Interestingly enough, I stumbled across this moments after my friend told me how his professor was eaten by a crocodile.
posted by iamck at 12:42 PM on March 29, 2006


And yet, that professor would probably not have believed you had you said that a crocodile ate your homework.
posted by spock at 1:06 PM on March 29, 2006


Perigee: Yep, that sounds right. That's always very freaky the way people making suicide videos get so tense right before they actually, uh, commit suicide.
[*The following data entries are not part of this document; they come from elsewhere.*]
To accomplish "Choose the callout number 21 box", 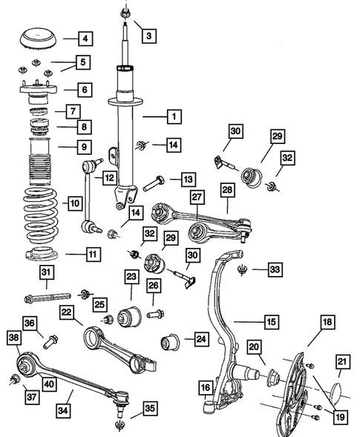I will (343, 361).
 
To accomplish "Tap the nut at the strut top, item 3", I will (123, 12).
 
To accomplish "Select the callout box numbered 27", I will (197, 197).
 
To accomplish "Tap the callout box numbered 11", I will (92, 255).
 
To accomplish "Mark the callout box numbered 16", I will (205, 387).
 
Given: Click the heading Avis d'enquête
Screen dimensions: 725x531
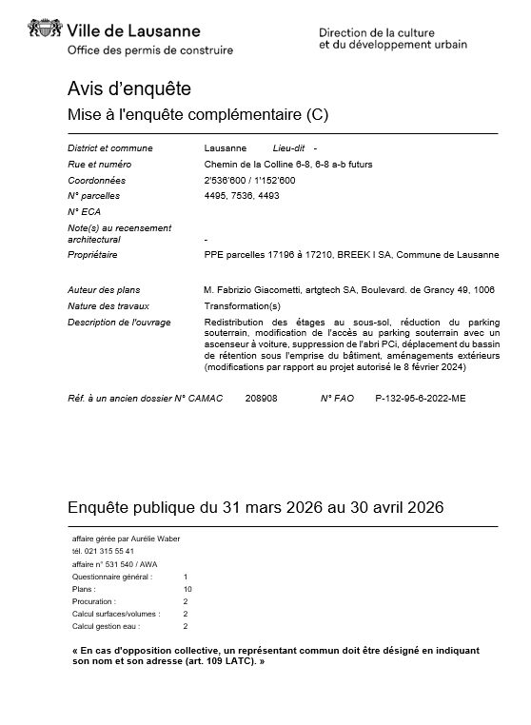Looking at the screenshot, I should tap(129, 88).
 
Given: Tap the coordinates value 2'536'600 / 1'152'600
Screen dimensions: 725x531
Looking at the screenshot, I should tap(250, 180).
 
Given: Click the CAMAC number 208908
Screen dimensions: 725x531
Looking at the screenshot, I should tap(261, 398).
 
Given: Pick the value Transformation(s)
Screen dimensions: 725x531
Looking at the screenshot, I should tap(243, 305).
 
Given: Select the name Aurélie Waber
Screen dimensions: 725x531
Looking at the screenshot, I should tap(153, 539).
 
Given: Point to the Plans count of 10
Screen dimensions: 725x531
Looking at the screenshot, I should tap(187, 589).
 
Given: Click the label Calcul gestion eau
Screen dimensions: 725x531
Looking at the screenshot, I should tap(107, 626).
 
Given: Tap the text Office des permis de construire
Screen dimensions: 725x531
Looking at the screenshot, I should tap(150, 50).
Probably the worst example of that I've seen was the home videos of Ricardo Lopez, the guy who tried to kill Bjork with the booby-trapped explosive fanmail. His face - which he has painted red and black - gets really flushed and crazy, and he starts hyperventilating just before he kills himself, and whoo, it's pretty difficult to watch...this one was actually on VH1's 'Behind The Music', believe it or not (though of course they don't actually show the suicide itself, just everythinh immediately preceding it).
posted by stinkycheese at 1:26 PM on March 29, 2006


Publicize a suicide, and rates go up. Yet the only known form of effective suicide prohylaxis is to allow people to talk freely about suicide. Whats a body to do?